Reporter: The tax risks of enterprises with "VAT reform" are manifested in all aspects of the enterprise, and the tax compliance costs they bear are much higher than before. So, how can enterprises guard against these tax risks and minimize the compliance costs?
Zhang Chunxi: No matter whether it is a transportation enterprise or a modern service enterprise, under the background of "VAT reform", the tax burden cost of most enterprises has decreased, but the tax compliance cost has increased. Value-added tax is the largest tax in China, and there are also the most laws and regulations on value-added tax. According to statistics, there were 650 legal documents on value-added tax in 20 10 and 569 in 2010. General VAT taxpayers have to fill in more than 300 forms to complete the declaration task. This has high requirements for accounting, financial system and electronicization of enterprises. Faced with the "reform of the camp", many enterprises need to update personnel, process transformation and system reconstruction in order to pay taxes in compliance.

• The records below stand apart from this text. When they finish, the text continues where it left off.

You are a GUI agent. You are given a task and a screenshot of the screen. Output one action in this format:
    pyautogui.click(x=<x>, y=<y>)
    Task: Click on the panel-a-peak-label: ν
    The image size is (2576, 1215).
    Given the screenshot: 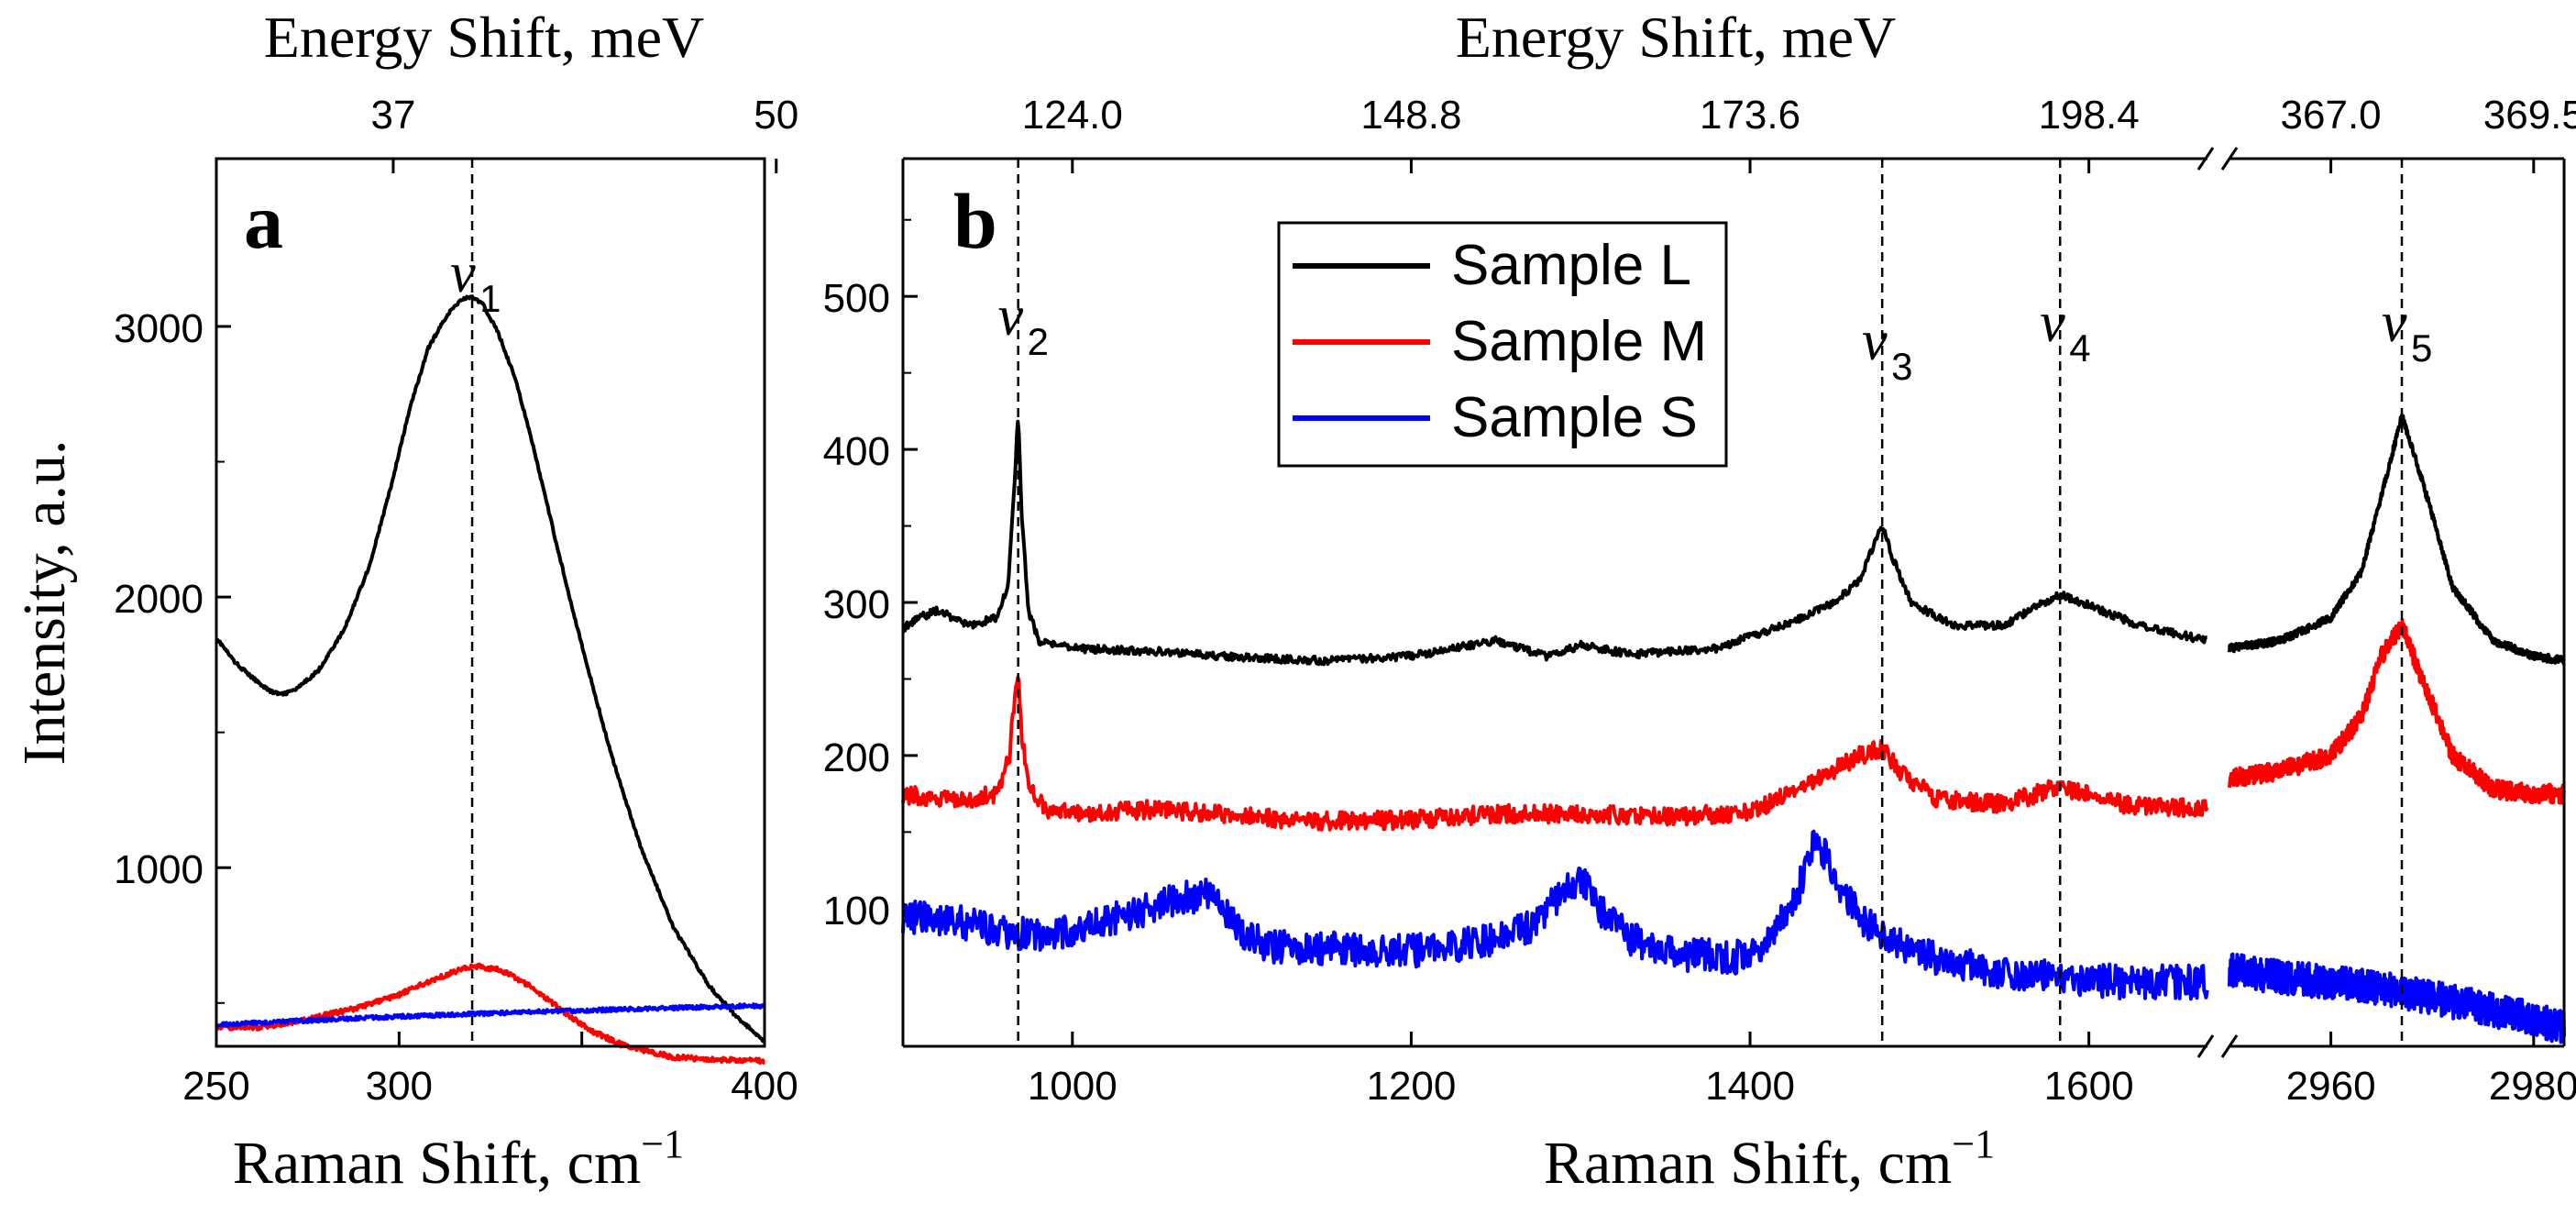 What is the action you would take?
    pyautogui.click(x=463, y=273)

The best way to prevent possible tax risks and reduce compliance costs is to pay taxes according to regulations. Specifically, the first thing the pilot enterprises should do is to thoroughly study the normative documents, thoroughly understand the requirements, improve the financial accounting, do a good job in accounting, and prepare all the information for future reference at any time; Secondly, consider hiring fiscal and taxation intermediaries to do a good health check-up, seize the opportunity to do a good job in tax planning, and enjoy the benefits brought by structural tax reduction to enterprises.
Wang Jin: The concept of the operators of the pilot enterprises of "VAT reform" must be changed with the tax reform. First, strengthen financial management in accordance with the requirements of laws and regulations, and increase the training of relevant tax knowledge for business departments and their handlers; Second, carefully select partners and suppliers in the operation to ensure that qualified deduction vouchers can be obtained after economic business occurs; Third, pay attention to your own industry and do a good job in data preparation, financial accounting and data statistics. In accordance with the regulations, apply for tax refund in time according to the prescribed procedures and requirements, and safeguard the legitimate rights and interests of enterprises to the maximum extent.